Amnesty International’s document, Ukraine and the EU: Time to put people first, outlines progress made so far and points out next steps.
The new Criminal Procedural Code that came into force in November 2012 stipulates that confessions made to police outside the court are no longer admissible in court and introduces limited jury trials for crimes that carry life imprisonment. Oleksandr Bondarenko was the first to benefit from this reform in October this year when a court of three jurors and two judges in the north-eastern town of Sumy acquitted him of the murder of two elderly women and released him immediately. The court rejected the prosecution’s case as it was based on a confession gained under torture However, the victim’s earlier complaint about the torture was rejected by the prosecutors, and no-one has yet been brought to justice.
But the new code failed to protect two 16-year-old boys in Ternopil, in western Ukraine, from suffering police abuse. Yaroslav Gizhovskiy was detained and beaten repeatedly by police officers for failing to present them with identification documents. A week later OleksandrKovtun was beaten by the same police officers as he returned home with his mother. An investigation is under way, but the police officers allegedly responsible for the beatings are still on active duty.
“These cases show the long road Ukraine has to go to ensure accountability for ill-treatment by police officers.

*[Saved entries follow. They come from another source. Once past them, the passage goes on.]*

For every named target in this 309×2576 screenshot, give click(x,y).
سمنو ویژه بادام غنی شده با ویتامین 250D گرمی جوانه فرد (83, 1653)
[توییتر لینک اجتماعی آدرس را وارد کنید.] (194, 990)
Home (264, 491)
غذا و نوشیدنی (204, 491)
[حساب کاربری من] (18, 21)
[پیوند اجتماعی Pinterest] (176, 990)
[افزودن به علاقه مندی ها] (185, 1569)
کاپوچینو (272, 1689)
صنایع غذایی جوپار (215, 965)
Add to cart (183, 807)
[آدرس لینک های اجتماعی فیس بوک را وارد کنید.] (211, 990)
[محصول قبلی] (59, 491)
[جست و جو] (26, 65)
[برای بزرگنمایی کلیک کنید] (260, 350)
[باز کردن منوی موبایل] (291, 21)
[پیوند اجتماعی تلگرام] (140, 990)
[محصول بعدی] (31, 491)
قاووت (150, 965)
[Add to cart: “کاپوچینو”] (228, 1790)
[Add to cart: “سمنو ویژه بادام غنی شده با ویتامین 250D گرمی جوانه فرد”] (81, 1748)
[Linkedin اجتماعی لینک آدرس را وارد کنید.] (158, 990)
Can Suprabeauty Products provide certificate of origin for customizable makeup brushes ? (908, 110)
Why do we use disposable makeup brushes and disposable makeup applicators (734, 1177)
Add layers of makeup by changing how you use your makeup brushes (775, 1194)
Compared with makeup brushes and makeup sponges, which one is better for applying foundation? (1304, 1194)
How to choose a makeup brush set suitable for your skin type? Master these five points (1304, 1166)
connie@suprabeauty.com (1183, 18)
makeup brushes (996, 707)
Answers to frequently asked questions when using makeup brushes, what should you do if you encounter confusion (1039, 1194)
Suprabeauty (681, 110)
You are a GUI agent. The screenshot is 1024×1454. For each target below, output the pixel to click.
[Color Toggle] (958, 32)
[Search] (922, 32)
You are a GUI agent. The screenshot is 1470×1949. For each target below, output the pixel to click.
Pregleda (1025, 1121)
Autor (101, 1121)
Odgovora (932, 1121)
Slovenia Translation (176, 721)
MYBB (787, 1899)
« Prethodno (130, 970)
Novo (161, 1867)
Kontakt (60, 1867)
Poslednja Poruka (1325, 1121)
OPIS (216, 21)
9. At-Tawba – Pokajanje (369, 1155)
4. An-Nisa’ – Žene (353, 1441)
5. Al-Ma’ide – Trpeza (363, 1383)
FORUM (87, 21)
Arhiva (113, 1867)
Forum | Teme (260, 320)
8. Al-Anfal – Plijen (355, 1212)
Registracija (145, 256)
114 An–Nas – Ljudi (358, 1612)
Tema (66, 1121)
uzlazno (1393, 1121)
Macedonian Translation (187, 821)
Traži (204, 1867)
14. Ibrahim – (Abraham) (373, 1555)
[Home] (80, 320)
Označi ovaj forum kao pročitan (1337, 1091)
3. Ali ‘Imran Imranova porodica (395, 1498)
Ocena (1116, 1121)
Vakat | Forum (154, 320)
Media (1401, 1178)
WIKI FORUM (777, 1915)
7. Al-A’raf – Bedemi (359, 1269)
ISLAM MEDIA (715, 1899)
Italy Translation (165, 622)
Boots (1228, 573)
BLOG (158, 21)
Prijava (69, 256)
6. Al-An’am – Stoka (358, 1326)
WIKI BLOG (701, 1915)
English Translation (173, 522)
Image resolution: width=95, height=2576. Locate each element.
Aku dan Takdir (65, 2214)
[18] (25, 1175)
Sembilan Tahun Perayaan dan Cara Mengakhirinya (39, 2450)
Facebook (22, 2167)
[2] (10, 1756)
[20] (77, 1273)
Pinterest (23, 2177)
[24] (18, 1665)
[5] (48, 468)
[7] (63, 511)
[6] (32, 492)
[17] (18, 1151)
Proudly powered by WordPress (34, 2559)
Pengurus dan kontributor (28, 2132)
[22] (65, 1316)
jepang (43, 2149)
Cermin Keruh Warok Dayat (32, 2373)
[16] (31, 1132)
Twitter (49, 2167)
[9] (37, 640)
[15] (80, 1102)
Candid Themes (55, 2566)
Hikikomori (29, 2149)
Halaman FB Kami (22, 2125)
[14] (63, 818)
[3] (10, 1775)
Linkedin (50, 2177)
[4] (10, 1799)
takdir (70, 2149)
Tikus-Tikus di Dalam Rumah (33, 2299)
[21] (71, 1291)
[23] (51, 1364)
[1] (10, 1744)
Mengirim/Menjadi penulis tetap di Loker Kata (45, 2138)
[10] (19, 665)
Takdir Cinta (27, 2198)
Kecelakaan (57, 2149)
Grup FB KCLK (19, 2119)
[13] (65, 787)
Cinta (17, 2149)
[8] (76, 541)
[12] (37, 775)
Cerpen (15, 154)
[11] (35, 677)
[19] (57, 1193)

It is imperative that the Ukrainian authorities set up an independent and effective mechanism to investigate promptly and adequately allegations of torture and other-ill-treatment in accordance with the European Court of Human Rights’ standards as soon as possible,” Heather McGill said.
“The new Criminal Procedural Code provides for a State Investigation Bureau to investigate crimes by officials, including law enforcement officers, so that perpetrators of torture are brought to justice, and victims are offered redress.”
“Any delay in setting up such a bureau is unacceptable – and may cost lives. The ongoing impunity for torture and other ill-treatment in Ukraine continues to erode trust in the country’s authorities – both within Ukraine itself and around the world.”